Makers of unpasteurized fruit and vegetable juices must take strict new safety steps to ensure the products aren't contaminated with salmonella or other germs, under new government regulations announced yesterday.

These steps could prevent 6,000 Americans a year from being sickened, the Food and Drug Administration said.

"We believe this will provide a very high level of [safety] assurance to consumers," said FDA food chief Joseph Levitt.

Also yesterday, the FDA issued new consumer warnings about listeria, a common food-borne germ that can kill the elderly or people with weak immune systems and can cause miscarriages even if pregnant women experience no symptoms themselves.

Unlike many other germs, listeria can grow even in properly refrigerated foods. The FDA is researching how long perishable, ready-to-eat foods can last in the refrigerator, but it warned consumers yesterday to eat such foods fairly quickly instead of keeping them for weeks.

The FDA has long urged high-risk consumers not to eat hot dogs or luncheon meats unless they're reheated until steaming, and not to eat soft cheeses such as feta, brie or Camembert. (Hard or semisoft cheeses such as mozzarella, pasteurized cheese slices, and cream or cottage cheese are okay.)

But Thursday, the agency added new foods that high-risk people shouldn't eat: Refrigerated pa^te{acute}s or meat spreads and refrigeration-required smoked seafood -- the kind often labeled "lox," "jerky," or "nova-style." Canned, non-refrigerated versions are okay, however.

As for juice safety, the vast majority of U.S. juices already are pasteurized -- they say so on the label -- and thus pose little risk.

But a string of outbreaks prompted the FDA to warn that unpasteurized juices can be a serious risk: In 1996, unpasteurized apple juice tainted with E. coli bacteria sickened 70 people in the western United States and Canada, including a child who died.
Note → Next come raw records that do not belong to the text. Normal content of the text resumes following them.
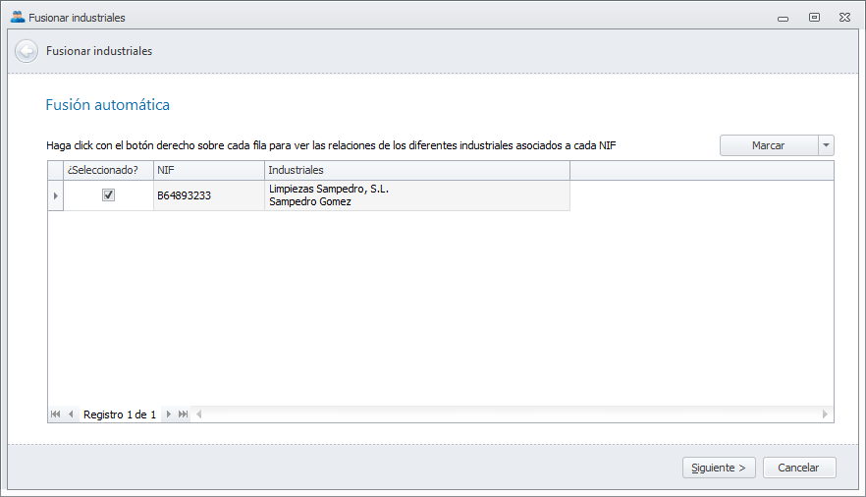Click the Fusionar industriales title bar icon
The height and width of the screenshot is (497, 866).
[17, 17]
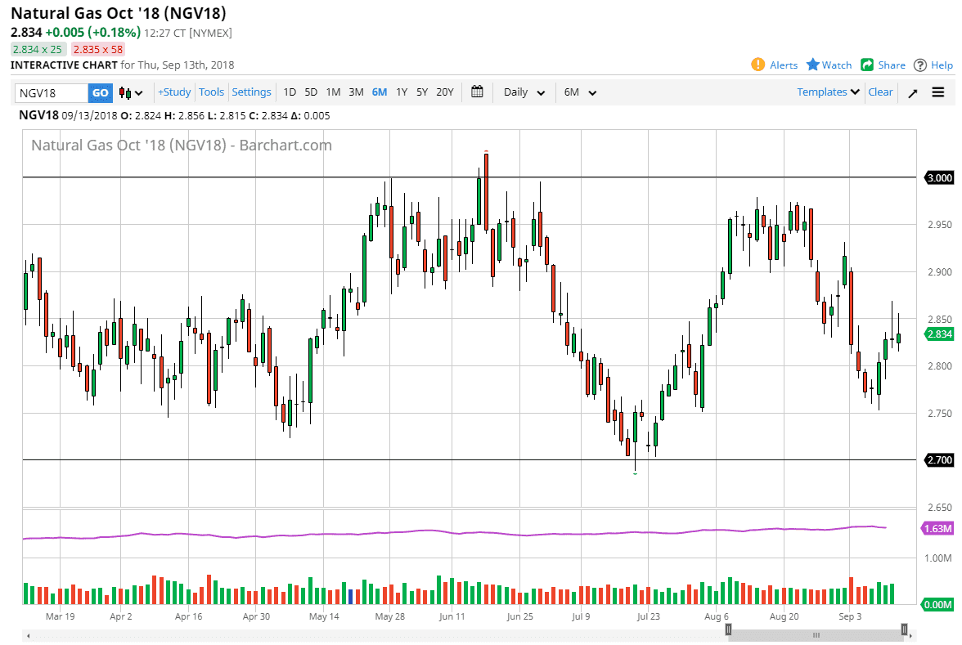The width and height of the screenshot is (962, 645).
Task: Select the 3M time range
Action: click(356, 92)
In 1999, salmonella-tainted unpasteurized orange juice sickened 423 people in 20 states. Last year, more salmonella-tainted orange juice sickened 88 people in six western states.
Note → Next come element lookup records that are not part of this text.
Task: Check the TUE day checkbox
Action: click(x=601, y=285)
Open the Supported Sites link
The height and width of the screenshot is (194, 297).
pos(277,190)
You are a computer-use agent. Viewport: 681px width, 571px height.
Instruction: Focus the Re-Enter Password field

Under the new rules, if juice-makers don't pasteurize they must take other germ-killing steps -- ultraviolet light treatment or specially cleaning orange peel before squeezing the juice, for example. They must have a system in place to prove the juice is safe, and some companies would have to test juice before shipping it to prove there's no contamination. FDA inspectors will do spot-testing to make sure the system is working.

The U.S. Apple Association, which had worried about the impact of the rules on small juice- and cider-makers, declined to comment because officials had not read the new rules.